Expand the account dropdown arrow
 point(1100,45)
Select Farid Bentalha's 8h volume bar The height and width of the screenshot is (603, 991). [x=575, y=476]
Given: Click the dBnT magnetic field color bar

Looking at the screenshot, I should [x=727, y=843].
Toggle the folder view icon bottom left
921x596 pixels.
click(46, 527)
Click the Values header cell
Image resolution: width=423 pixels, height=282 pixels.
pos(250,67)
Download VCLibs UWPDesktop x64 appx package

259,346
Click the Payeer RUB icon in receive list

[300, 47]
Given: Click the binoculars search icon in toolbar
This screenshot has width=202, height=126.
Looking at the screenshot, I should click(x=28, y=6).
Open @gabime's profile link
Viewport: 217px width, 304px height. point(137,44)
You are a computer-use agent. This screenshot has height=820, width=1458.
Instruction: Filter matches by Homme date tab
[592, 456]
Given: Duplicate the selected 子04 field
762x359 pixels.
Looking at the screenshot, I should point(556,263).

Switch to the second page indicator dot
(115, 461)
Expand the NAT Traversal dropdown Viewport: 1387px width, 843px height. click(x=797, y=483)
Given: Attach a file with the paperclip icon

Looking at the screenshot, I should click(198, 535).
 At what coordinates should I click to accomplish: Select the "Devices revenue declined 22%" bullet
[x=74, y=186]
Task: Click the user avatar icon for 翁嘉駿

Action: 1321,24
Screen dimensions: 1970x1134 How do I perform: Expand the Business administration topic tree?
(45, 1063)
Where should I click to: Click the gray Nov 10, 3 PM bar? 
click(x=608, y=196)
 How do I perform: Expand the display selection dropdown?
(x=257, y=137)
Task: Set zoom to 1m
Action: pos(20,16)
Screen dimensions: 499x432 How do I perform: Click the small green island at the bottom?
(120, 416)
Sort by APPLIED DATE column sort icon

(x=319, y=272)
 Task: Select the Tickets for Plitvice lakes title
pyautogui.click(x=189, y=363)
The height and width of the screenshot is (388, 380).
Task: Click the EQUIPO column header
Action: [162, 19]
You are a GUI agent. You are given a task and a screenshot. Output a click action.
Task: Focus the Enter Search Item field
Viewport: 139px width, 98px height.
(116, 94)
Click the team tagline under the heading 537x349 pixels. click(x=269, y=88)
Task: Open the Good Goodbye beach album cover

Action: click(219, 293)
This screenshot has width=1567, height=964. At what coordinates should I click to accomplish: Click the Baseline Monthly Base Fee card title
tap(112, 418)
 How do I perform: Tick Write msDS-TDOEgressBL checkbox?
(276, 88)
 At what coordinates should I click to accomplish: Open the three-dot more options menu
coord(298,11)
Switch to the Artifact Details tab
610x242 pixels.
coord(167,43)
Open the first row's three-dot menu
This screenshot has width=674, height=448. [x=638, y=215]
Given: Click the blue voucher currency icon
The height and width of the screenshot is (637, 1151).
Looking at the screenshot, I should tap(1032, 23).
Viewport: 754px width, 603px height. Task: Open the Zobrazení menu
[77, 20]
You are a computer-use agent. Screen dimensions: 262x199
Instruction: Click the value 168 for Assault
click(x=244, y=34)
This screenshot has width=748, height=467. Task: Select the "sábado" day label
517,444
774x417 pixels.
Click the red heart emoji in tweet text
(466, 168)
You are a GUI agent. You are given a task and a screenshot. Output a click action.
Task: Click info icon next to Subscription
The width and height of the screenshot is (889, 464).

───

→ **Exercise description**:
Copy the lines from the line with "Where should I" to the line with "(x=319, y=272)", changing "Expand" to "Open" and keeping everything else the same.

→ **Response to this exercise**:
Where should I click to: Click the gray Nov 10, 3 PM bar? 
click(x=608, y=196)
 How do I perform: Open the display selection dropdown?
(x=257, y=137)
Task: Set zoom to 1m
Action: pos(20,16)
Screen dimensions: 499x432 How do I perform: Click the small green island at the bottom?
(120, 416)
Sort by APPLIED DATE column sort icon

(x=319, y=272)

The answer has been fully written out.